31. The method of Claim 27, wherein said pharmaceutical emulsion is administered to the patient using a delivery device, said delivery device selected from the group consisting of an endotracheal tube, an intrapulmonary catheter, and a nebulizer.

32. The method of Claim 27, wherein said pharmaceutical emulsion is administered to a patient using a route of subcutaneous selected from the group consisting of topical, subcutaneous, pulmonary, intramuscular, intraperitoneal, nasal, vaginal, rectal, aural, oral and ocular routes.

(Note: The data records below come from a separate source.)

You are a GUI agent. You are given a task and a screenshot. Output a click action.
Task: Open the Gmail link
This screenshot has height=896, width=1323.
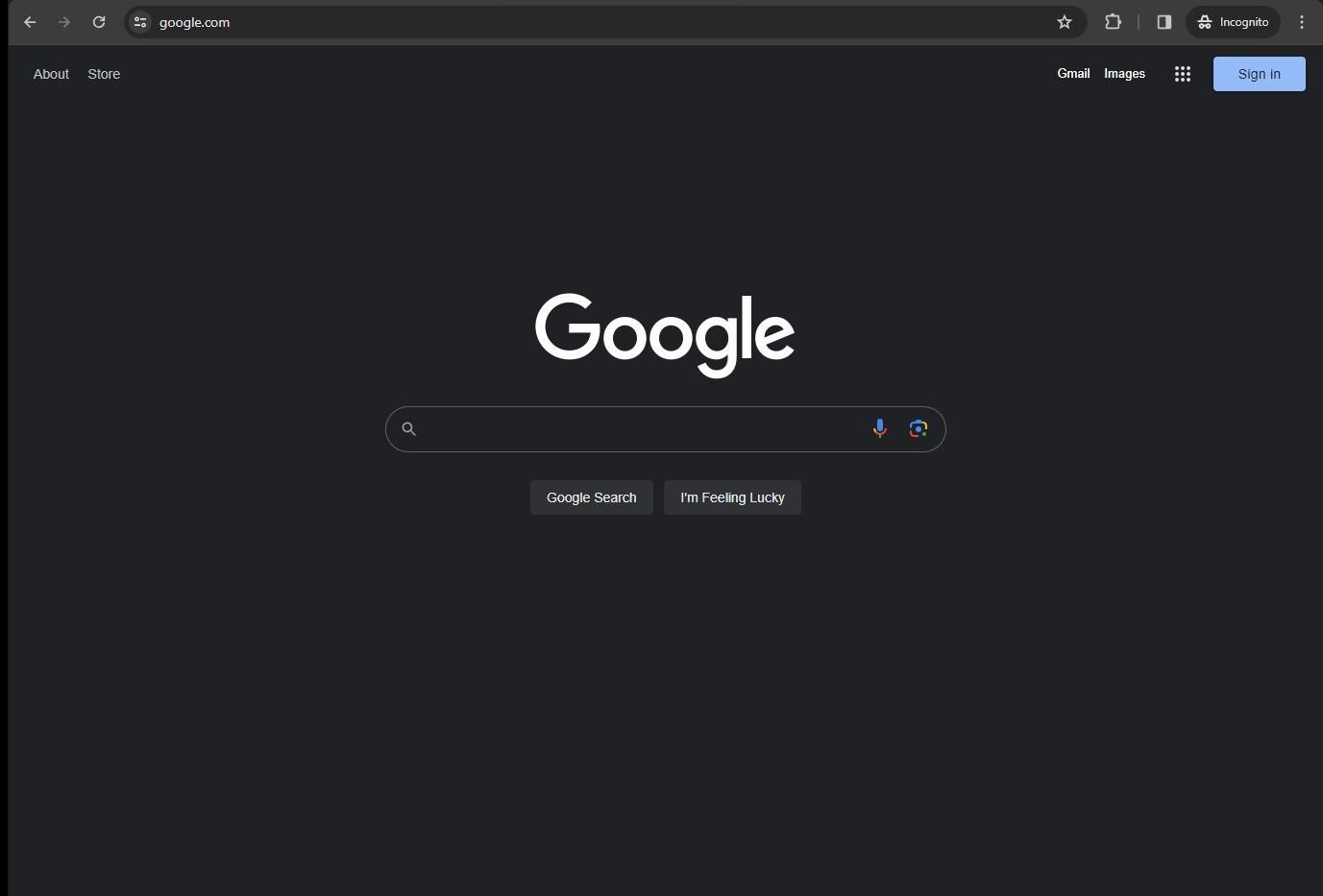(x=1073, y=73)
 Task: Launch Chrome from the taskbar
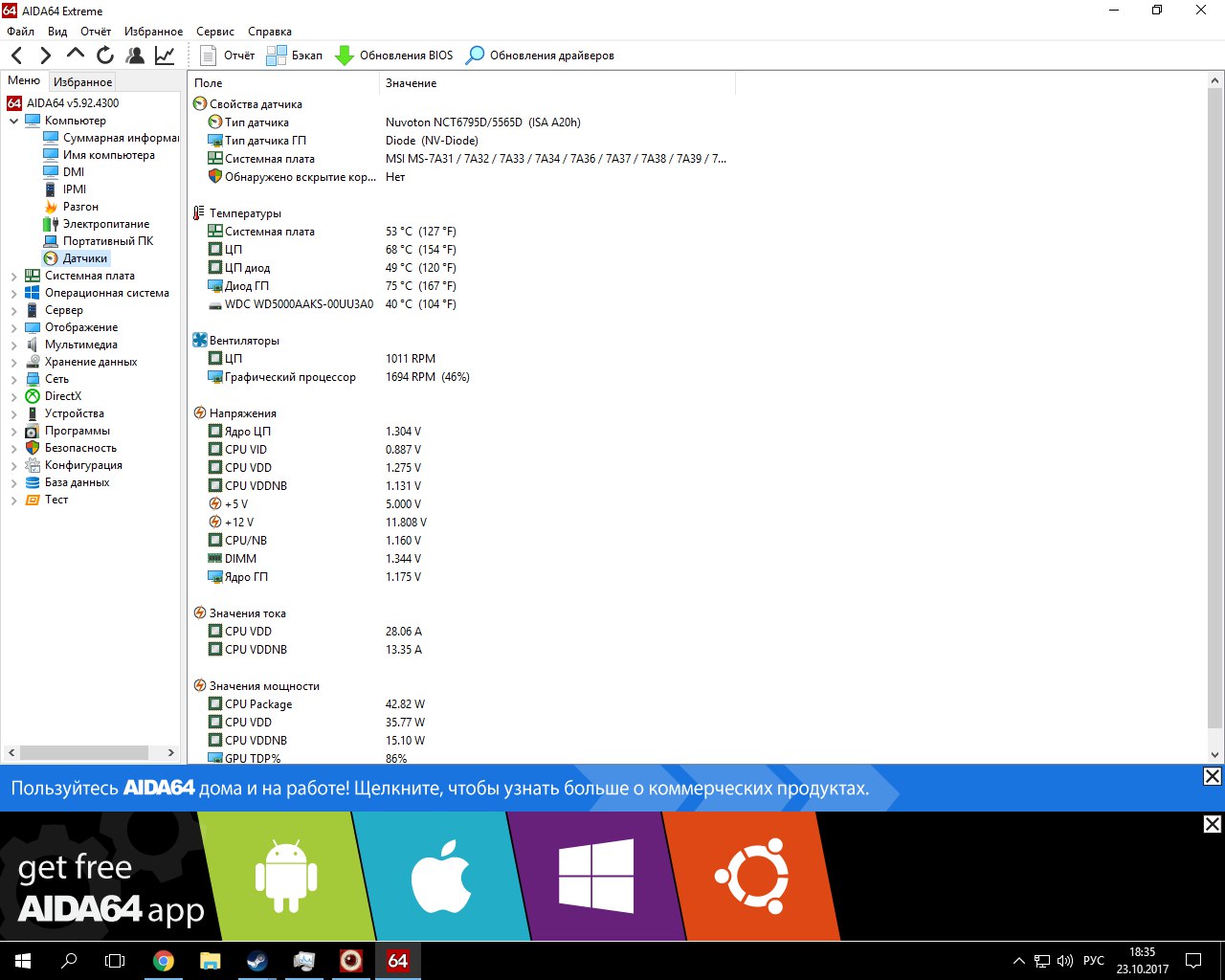164,960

33. A process for the preparation of a multiple emulsion comprising the following steps:
a) providing a liquid phase comprising at least one polar liquid and at least one polar liquid-soluble therapeutic or diagnostic agent;
b) combining said liquid phase with an effective emulsifying amount of at least one nonfluorinated surfactant and a fluorocarbon phase comprising at least one lipophilic fluorocarbon to provide an emulsion formulation;
c) emulsifying said emulsion formulation to produce a therapeutic or diagnostic reverse emulsion;
d) adding said therapeutic or diagnostic reverse emulsion to a second polar liquid comprising an effective emulsifying amount of at least one nonfluorinated surfactant to provide a multiple formulation wherein said second polar liquid is the same or different than said polar liquid; and e) emulsifying said multiple formulation to produce a multiple emulsion.

34. The method of Claim 28, wherein said polar liquid soluble therapeutic or diagnostic agent is selected from the group consisting of respiratory agents, antibiotics, anti-inflammatories, antineoplastics, anesthetics, imaging agents, ophthalmic agents, cardiovascular agents, enzymes, nucleic acids, genes, viral vectors, proteins and combinations thereof.

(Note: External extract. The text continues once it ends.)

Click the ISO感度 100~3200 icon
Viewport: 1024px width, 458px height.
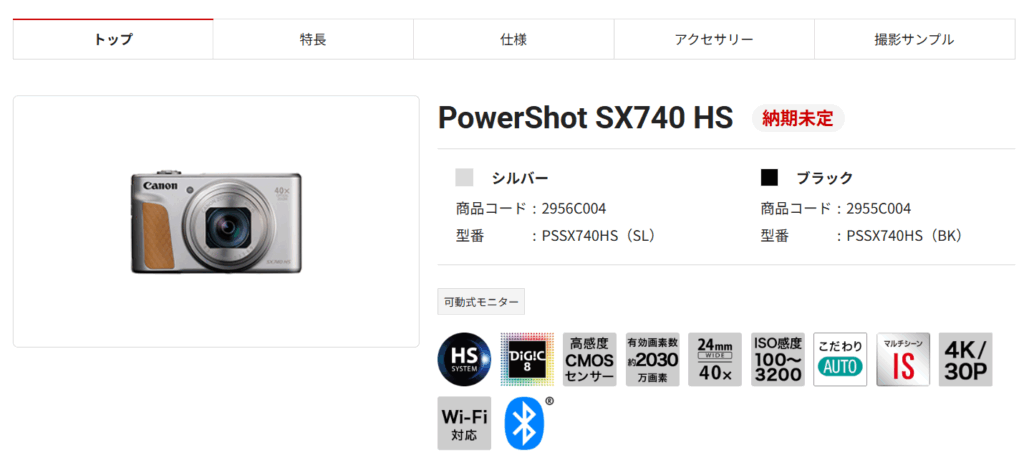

35. A method of preparing a pharmaceutical dispersion comprising: providing a disperse liquid phase comprising at least one polar liquid and at least one polar liquid-soluble therapeutic or diagnostic agent; a continuous fluorocarbon phase comprising at least one lipophilic fluorocarbon; and an effective emulsifying amount of at least one nonfluorinated surfactant; and combining said reverse emulsion with a non-lipophilic fluorocarbon to form a dispersion.

36. The method of Claim 35, wherein said polar liquid soluble therapeutic or diagnostic agent is selected from the group consisting of respiratory agents, antibiotics, anti-inflammatories, antineoplastics, anesthetics, imaging agents, ophthalmic agents, cardiovascular agents, enzymes, nucleic acids, genes, viral vectors, proteins and combinations thereof.

37. The method of Claim 35, wherein said non-lipophilic fluorocarbon is selected from the group consisting of brominated fluorocarbons, chlorinated fluorocarbons, and F-alkanes.

38. The method of claim 35 wherein said at least one nonfluorinated surfactant is selected from the group consisting of alcohols, salts of fatty acids, phosphatidylcholines, N-monomethyl-phosphatidylethanolamines, phosphatidic acids, phosphatidyl ethanolamines, N,N-dimethyl-phosphatidyl-ethanolamines, phosphatidyl ethylene glycols, phosphatidylmethanols, phosphatidylethanols, phosphatidylpropanols, phosphatidylbutanols, phosphatidylthioethanols, diphytanoyl phosphatides, egg yolk phospholipids, cardiolipins, glycerglycolipids, phosphatidylserines, phosphatidylglycerols and aminoethylphosphonolipids.

39. A fluorocarbon formulation comprising:

a disperse liquid phase comprising at least one polar liquid;
a continuous fluorocarbon phase comprising at least one lipophilic fluorocarbon; and an effective emulsifying amount of at least one nonfluorinated surfactant.